WHAT NEEDS TO BE DONE:
Convert the records below into a JSON list of strings with one string per line, leaving out blank lines.

********

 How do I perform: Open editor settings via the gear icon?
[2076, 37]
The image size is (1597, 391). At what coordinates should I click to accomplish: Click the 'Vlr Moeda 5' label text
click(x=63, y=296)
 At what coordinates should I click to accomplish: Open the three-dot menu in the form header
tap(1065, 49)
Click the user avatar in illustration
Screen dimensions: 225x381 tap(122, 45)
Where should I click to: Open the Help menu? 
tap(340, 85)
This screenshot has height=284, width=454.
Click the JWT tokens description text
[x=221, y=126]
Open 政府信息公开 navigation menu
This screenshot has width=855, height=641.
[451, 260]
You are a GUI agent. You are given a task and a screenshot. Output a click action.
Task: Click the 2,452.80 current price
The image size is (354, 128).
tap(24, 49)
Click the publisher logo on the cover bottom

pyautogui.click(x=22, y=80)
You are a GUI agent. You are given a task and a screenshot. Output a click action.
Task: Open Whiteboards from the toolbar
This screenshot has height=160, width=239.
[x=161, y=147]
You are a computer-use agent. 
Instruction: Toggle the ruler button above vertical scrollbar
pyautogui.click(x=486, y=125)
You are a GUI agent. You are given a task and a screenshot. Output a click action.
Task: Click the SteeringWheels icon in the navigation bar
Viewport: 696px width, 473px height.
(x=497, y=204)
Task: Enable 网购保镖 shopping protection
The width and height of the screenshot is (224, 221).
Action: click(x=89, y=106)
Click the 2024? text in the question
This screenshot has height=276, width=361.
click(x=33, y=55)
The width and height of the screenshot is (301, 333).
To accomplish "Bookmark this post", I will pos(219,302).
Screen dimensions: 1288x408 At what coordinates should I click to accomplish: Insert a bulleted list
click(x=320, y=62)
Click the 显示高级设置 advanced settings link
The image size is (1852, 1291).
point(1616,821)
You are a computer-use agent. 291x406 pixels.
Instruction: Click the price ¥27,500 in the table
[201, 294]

********

WORKED ANSWER:
[
  " How do I perform: Open editor settings via the gear icon?",
  "[2076, 37]",
  "The image size is (1597, 391). At what coordinates should I click to accomplish: Click the 'Vlr Moeda 5' label text",
  "click(x=63, y=296)",
  " At what coordinates should I click to accomplish: Open the three-dot menu in the form header",
  "tap(1065, 49)",
  "Click the user avatar in illustration",
  "Screen dimensions: 225x381 tap(122, 45)",
  "Where should I click to: Open the Help menu? ",
  "tap(340, 85)",
  "This screenshot has height=284, width=454.",
  "Click the JWT tokens description text",
  "[x=221, y=126]",
  "Open 政府信息公开 navigation menu",
  "This screenshot has width=855, height=641.",
  "[451, 260]",
  "You are a GUI agent. You are given a task and a screenshot. Output a click action.",
  "Task: Click the 2,452.80 current price",
  "The image size is (354, 128).",
  "tap(24, 49)",
  "Click the publisher logo on the cover bottom",
  "pyautogui.click(x=22, y=80)",
  "You are a GUI agent. You are given a task and a screenshot. Output a click action.",
  "Task: Open Whiteboards from the toolbar",
  "This screenshot has height=160, width=239.",
  "[x=161, y=147]",
  "You are a computer-use agent. ",
  "Instruction: Toggle the ruler button above vertical scrollbar",
  "pyautogui.click(x=486, y=125)",
  "You are a GUI agent. You are given a task and a screenshot. Output a click action.",
  "Task: Click the SteeringWheels icon in the navigation bar",
  "Viewport: 696px width, 473px height.",
  "(x=497, y=204)",
  "Task: Enable 网购保镖 shopping protection",
  "The width and height of the screenshot is (224, 221).",
  "Action: click(x=89, y=106)",
  "Click the 2024? text in the question",
  "This screenshot has height=276, width=361.",
  "click(x=33, y=55)",
  "The width and height of the screenshot is (301, 333).",
  "To accomplish \"Bookmark this post\", I will pos(219,302).",
  "Screen dimensions: 1288x408 At what coordinates should I click to accomplish: Insert a bulleted list",
  "click(x=320, y=62)",
  "Click the 显示高级设置 advanced settings link",
  "The image size is (1852, 1291).",
  "point(1616,821)",
  "You are a computer-use agent. 291x406 pixels.",
  "Instruction: Click the price ¥27,500 in the table",
  "[201, 294]"
]